La escritura es comparable al desnudo. Uno decide qué ofrecer, qué ocultar, buscando una reacción, una provocación, un placer. Estas columnas, de algún modo, son un peep show de palabras. Uno no sabe quién se asoma por la mirilla mientras se va quitando capas a base de frases, razonamientos e inquietudes. Y aunque servidor sea dueño de qué y cómo se dice, la sensación de exposición es superior a ese control. Sin pretenderlo, sin ser consciente, entre líneas se van cayendo más prendas de las que pretendías. Y puede que el desnudo pase de integral a integrista. Mostrar el cuerpo libre llega a ser adictivo, terapéutico, redentor.

Valga esta paradoja para explicar las sensaciones de uno ante la pandemia. Hacemos de centinela diario de los actos ajenos, pero no debemos olvidar que nuestra actitud frente a ella igualmente marca la etiqueta que nos endosan. El estallido del coronavirus fue un tsunami devastador. La segunda ola pasó de oportunidad a juicio público y político. Ahora llega la tercera, y esto de vivir covidizados no nos coge de sorpresa. Todos estamos esperanzados en la vacuna, resabiados, en el último curso de nuestro master en epidemiología, hastiados, con los negocios aferrados al último clavo ardiendo de la esperanza (y algunos, necios, con persianas giratorias de 18 a 20), con cadáveres sin funeral ni segundas oportunidades. Esta tercera ola invita a trazar una raya en el suelo: tú eres responsable, tú no.

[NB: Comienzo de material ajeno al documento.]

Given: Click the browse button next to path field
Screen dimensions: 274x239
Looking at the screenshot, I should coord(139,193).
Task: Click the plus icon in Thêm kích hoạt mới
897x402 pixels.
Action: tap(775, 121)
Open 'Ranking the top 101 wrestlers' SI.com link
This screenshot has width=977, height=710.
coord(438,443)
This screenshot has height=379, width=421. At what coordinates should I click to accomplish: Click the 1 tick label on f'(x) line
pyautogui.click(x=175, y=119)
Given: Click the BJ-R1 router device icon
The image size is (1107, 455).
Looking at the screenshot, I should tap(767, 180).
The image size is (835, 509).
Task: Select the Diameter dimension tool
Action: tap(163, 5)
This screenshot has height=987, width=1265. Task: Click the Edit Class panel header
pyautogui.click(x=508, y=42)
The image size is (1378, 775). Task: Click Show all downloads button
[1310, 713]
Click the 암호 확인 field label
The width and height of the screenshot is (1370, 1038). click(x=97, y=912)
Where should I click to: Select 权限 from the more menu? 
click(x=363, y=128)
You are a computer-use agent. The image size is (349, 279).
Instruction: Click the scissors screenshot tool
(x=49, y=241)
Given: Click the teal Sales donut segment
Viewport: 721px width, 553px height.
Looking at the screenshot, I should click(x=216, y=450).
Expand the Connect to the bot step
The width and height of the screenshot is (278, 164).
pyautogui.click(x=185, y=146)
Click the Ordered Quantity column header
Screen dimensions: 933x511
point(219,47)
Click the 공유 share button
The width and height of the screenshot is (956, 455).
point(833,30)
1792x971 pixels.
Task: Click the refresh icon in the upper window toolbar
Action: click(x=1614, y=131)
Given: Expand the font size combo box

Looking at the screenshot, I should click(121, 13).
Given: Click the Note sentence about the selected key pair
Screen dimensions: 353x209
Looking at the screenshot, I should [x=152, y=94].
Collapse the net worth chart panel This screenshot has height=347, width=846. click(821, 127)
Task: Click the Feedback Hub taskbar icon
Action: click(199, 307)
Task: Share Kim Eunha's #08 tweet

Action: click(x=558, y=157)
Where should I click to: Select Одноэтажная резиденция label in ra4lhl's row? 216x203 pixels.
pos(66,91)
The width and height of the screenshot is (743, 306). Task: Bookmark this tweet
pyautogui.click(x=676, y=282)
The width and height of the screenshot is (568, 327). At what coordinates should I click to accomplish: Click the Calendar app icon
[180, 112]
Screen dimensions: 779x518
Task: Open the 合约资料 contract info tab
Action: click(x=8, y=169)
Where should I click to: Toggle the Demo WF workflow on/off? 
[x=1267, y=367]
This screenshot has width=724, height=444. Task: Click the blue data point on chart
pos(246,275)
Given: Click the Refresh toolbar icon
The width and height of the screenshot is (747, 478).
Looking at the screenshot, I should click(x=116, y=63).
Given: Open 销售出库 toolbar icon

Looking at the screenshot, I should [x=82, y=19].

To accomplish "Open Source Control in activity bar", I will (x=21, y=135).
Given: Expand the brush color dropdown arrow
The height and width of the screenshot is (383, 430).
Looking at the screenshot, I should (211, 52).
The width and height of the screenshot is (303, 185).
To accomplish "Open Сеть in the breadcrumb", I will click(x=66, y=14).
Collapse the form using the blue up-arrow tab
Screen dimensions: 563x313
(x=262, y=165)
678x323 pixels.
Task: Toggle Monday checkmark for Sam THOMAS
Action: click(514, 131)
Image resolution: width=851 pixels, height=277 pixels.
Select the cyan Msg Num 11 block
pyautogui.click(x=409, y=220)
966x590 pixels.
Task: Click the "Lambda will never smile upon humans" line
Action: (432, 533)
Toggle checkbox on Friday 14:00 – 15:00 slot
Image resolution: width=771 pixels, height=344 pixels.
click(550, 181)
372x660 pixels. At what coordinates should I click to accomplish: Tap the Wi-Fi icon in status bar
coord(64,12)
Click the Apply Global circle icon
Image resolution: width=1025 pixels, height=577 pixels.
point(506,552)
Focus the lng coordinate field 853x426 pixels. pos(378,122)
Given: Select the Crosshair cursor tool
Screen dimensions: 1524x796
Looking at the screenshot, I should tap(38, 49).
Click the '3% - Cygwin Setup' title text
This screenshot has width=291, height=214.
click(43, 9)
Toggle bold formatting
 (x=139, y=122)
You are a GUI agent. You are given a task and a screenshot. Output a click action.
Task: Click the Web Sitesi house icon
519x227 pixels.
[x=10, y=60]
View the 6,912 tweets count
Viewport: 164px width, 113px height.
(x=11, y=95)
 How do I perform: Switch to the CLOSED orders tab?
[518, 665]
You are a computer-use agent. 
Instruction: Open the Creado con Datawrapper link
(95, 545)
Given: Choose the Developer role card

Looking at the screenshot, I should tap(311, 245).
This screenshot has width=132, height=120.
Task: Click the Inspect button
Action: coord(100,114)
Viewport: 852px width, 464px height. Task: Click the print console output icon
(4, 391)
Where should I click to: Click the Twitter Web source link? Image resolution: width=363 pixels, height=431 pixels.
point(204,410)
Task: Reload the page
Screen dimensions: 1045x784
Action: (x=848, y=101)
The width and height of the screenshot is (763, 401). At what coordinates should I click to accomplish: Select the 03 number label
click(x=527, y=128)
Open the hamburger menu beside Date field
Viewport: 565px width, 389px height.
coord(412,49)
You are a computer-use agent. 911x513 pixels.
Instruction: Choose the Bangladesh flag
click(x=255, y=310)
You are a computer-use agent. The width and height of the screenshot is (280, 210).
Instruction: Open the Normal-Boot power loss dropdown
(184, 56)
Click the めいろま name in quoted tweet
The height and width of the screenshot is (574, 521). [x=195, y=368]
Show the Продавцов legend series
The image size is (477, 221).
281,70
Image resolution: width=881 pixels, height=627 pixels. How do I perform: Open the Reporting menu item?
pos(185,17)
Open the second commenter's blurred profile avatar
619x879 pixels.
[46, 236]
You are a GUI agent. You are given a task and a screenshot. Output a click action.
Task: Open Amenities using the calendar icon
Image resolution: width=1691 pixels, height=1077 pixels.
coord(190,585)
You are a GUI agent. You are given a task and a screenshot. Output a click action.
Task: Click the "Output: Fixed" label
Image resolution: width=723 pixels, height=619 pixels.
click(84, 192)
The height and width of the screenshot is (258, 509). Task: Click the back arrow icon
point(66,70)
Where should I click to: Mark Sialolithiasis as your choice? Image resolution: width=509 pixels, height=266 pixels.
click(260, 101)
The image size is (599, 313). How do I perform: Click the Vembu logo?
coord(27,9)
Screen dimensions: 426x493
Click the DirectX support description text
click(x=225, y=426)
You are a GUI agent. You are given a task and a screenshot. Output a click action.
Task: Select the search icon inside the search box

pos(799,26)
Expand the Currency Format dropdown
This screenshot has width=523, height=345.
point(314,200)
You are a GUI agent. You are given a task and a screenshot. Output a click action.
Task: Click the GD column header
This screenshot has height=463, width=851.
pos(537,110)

Vamos clasificando a nuestros contactos en imprudentes, obsesionados, egoístas, inconscientes, ejemplares, incongruentes, amargados, enfermizos, insurrectos. Así que la distancia pasa a ser algo más que de seguridad o social. A medida que nos refugiamos en nuestro particular código moral para afrontar la crisis sanitaria, vamos alejando a quienes no lo comparten. E igual hacen con nosotros. Y solo se me ocurre pensar que es una bendición: cuando acabe la pesadilla, nos quedará ese surco de saber a quién queremos seguir teniendo distanciado, que una cosa son las mascarillas y otra las máscaras.

Tanto tiempo de retiro social ha venido de fábula para la introspección, en los momentos de crisis afloran instintos que el día a día sepulta. Ahora, aunque hayamos conocido aspectos de nuestra personalidad más horribles que seductores, somos mejores por el mero hecho de reconocernos con mayor profusión, tenemos un autoconcepto más completo. La personalidad es como el Photoshop: vamos jugando con nuestras capas y decidimos cuál y cómo mostrar, pero las demás no desaparecen. No podemos decir lo mismo en términos colectivos. Como si fuera un mal endémico o una prehistoherencia, parece de que de esta no saldremos como una sociedad mejor. Al menos sí nos quedará la posibilidad de distanciarnos de esos irresponsables como vacuna propia, efectiva y con dosis ilimitadas.